## [ACTIONS À MENER]
1. Recopiez le passage du procès-verbal sur la bande de voleurs d'Aix en commençant par « Fin d’une bande » et en poursuivant jusqu'à « ville d’Aix, etc. ».
2. Répondez à ces questions d'après le procès-verbal sur la bande de voleurs d'Aix :
(a) Quel âge a Buisson Jean Victor ?
(b) Quelle somme lui avait-on remise à sa sortie de l'hospice ?
(c) À quelle adresse se trouve l'auberge Jalus ?
3. Reprenez le procès-verbal sur la bande de voleurs d'Aix là où il s'arrête.

Fin d’une bande de voleurs (Aix-en-Provence, 16 novembre 1873)

L’an mil huit cent, etc.

Pardevant nous, Hivert Pierre Antoine, commissaire de police de la ville d’Aix, etc.
S’est présenté le sieur Buisson Jean Victor, âgé de 33 ans, journalier, né à Rones (Orne), sortant de la maison des aliénés d’Aix, lequel étant légèrement pris de boissons, nous a fait la déclaration suivante :

« Je suis sorti aujourd’hui de l’hospice, me trouvant en possession d’une somme de 10 francs qui m’avait été remise à ma sortie. J’ai rencontré, près de l’hospice, cinq individus étrangers auxquels j’ai payé à boire une partie de la soirée et, en dernier lieu, je me suis trouvé seul avec deux d’entre eux, auxquels j’ai encore payé à chacun un cigare et qui m’ont ensuite quitté. Quelques instants après leur départ, je me suis aperçu qu’une somme de 7,50 francs en pièces de 50 centimes, qui me restait encore, et mon livret m’avait été soustraits. Tous ces individus étaient en billets de logement à l’auberge Jalus, rue des Cardeurs, n°5, à Aix.»

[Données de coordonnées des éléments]

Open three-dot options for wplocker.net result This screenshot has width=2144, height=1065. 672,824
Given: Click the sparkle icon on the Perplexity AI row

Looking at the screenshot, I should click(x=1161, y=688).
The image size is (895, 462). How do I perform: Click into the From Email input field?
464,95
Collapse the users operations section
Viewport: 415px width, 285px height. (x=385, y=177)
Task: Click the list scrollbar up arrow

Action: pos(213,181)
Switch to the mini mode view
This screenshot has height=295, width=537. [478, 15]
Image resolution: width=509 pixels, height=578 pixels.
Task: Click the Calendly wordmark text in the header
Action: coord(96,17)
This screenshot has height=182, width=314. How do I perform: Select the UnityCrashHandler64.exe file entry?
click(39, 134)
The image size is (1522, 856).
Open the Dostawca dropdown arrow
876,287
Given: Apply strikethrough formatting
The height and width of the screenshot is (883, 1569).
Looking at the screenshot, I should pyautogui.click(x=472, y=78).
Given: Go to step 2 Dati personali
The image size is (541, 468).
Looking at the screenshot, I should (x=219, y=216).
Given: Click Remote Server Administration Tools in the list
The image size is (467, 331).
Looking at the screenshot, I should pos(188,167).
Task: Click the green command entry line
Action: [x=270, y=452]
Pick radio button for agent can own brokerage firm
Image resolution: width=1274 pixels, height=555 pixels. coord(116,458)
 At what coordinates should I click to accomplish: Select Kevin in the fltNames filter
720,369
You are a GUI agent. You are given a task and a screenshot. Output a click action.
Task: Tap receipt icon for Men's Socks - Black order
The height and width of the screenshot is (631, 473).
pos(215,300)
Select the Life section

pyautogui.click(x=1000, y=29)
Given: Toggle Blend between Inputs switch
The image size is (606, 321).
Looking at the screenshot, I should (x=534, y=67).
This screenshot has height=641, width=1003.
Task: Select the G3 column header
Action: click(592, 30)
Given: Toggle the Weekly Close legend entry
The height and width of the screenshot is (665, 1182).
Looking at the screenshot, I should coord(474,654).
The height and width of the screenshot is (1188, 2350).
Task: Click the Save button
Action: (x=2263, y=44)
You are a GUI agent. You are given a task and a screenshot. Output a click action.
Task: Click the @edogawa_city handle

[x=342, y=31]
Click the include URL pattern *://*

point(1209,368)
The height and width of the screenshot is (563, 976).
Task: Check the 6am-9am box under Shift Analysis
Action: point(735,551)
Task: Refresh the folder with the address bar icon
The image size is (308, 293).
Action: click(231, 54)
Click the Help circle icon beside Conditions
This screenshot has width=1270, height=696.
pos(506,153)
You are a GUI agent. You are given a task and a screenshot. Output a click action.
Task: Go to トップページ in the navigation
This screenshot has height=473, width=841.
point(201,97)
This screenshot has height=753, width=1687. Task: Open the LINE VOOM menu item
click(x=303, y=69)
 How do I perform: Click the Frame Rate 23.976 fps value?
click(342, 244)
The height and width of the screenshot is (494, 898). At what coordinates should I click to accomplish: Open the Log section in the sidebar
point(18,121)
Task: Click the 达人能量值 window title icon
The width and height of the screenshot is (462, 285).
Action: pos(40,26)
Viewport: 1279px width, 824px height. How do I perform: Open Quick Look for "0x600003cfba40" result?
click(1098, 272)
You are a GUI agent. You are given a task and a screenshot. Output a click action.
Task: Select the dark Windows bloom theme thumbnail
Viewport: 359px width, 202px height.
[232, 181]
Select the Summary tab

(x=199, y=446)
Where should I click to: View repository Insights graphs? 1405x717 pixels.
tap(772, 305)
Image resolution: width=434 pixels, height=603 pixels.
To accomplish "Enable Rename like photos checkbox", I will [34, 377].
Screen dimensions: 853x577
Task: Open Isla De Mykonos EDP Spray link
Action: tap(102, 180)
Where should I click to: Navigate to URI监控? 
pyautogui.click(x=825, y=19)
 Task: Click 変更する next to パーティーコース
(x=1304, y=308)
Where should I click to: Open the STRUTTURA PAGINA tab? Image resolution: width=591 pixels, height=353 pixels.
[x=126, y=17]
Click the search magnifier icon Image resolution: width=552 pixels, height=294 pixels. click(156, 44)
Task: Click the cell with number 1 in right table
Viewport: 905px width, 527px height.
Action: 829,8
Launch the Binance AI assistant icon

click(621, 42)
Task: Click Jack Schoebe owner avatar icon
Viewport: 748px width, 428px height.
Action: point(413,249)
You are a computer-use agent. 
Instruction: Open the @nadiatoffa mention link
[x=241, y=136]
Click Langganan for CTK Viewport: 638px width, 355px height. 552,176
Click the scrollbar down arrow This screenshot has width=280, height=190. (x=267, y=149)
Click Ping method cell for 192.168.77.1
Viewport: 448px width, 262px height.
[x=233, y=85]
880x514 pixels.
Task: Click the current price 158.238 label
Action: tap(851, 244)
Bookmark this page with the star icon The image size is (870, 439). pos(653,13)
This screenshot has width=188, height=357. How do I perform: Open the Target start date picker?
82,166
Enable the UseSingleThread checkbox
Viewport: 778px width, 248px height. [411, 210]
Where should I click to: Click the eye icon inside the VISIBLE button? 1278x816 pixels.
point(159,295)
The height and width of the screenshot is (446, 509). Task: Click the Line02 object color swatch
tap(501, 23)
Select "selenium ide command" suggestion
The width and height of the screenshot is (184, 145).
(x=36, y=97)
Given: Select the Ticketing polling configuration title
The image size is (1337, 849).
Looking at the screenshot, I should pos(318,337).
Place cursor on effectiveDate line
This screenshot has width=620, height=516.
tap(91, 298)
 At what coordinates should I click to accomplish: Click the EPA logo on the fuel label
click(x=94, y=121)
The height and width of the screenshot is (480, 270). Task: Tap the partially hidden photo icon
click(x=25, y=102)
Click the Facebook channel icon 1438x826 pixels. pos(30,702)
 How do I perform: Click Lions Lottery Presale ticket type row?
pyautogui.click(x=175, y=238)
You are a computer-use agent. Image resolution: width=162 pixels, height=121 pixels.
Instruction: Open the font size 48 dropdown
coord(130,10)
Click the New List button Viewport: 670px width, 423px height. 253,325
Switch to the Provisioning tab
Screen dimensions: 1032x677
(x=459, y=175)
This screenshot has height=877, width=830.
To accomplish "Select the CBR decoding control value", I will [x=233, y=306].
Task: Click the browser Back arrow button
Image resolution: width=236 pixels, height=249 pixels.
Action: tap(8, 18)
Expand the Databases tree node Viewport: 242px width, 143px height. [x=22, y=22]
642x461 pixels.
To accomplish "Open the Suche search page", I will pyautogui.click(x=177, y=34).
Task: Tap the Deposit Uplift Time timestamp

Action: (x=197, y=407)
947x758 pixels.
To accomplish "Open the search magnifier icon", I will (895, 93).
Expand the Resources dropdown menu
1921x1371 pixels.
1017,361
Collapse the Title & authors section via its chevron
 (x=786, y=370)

## [RÉSULTATS PAR CONSIGNE]
1.
Fin d’une bande de voleurs (Aix-en-Provence, 16 novembre 1873)

L’an mil huit cent, etc.

Pardevant nous, Hivert Pierre Antoine, commissaire de police de la ville d’Aix, etc.

2.
(a) 33 ans.
(b) 10 francs.
(c) Rue des Cardeurs, n°5, à Aix.

3.
Nous, commissaire de police, ayant fait procéder de suite à des recherches, trois de ces individus ont été trouvés à l’auberge Jalus et ont été amené en notre présence et celle du sieur Buisson qui ne les a pas reconnus pour être ceux qui étaient restés en dernier lieu avec lui, mais parmi ces trois individus, l’un d’eux, le sieur André Louis, âgé de 24 ans, fils de François Xavier et de Victorine Lamarque, né à Paris, ouvrier cordonnier, venant de Marseille, nous a fait la déclaration suivante :

« Je connais les deux individus qui sont restés les derniers avec Buisson, qui nous a effectivement payé à boire, pour les avoir rencontrés plusieurs fois à Marseille. Ce sont deux repris de justice. J’ai vu le plus âgé des deux mettre la main dans la poche de l’aliéné, en retirer son mouchoir et le lui rendre ostensiblement et avec affectation. Au même moment, j’ai trouvé à terre le livret de l’aliéné que je lui ai rendu en présence des autres, puis je n’ai plus rien vu.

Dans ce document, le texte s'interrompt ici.